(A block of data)
..........
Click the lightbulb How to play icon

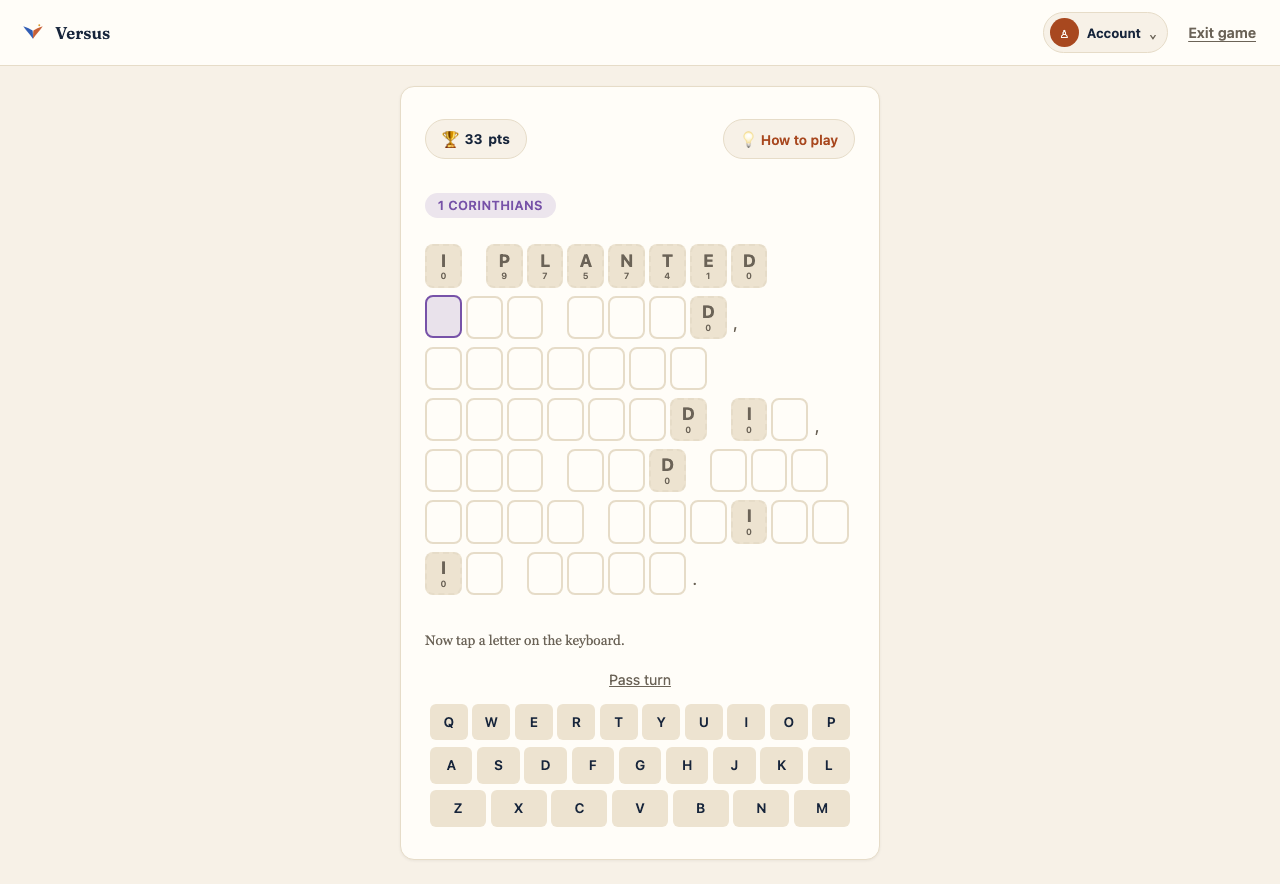pos(748,140)
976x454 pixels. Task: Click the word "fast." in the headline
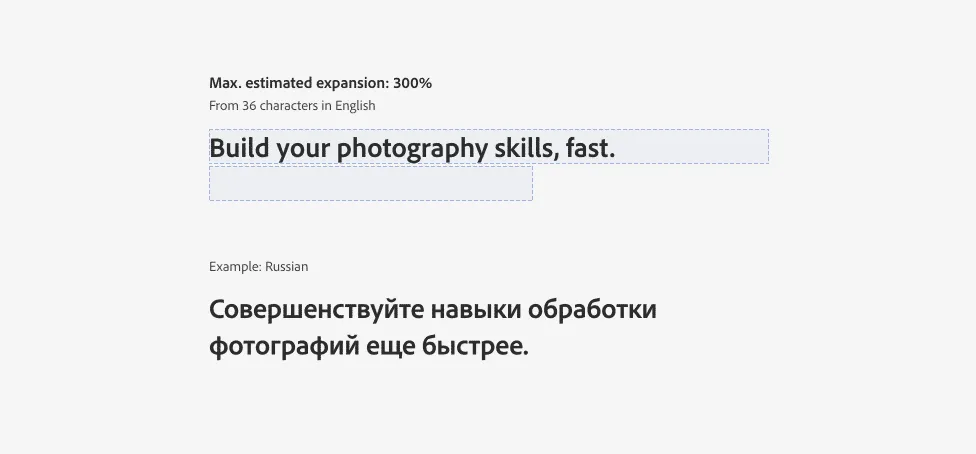click(590, 149)
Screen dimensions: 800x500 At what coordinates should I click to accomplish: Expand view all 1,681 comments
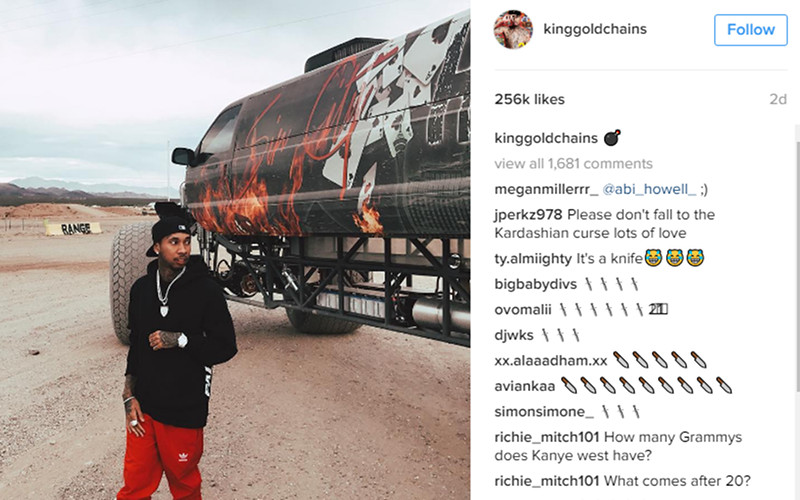tap(573, 163)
..........
> _Task description_
Rewrite every line of the entries above, requests included, raising each coordinate in the answers by 40. Leave the pictures out.

> _Answer_
Click the lightbulb How to play icon

pos(788,180)
976x454 pixels. Task: Click the word "fast." in the headline
click(630, 189)
Screen dimensions: 800x500 At what coordinates should I click to accomplish: Expand view all 1,681 comments
tap(613, 203)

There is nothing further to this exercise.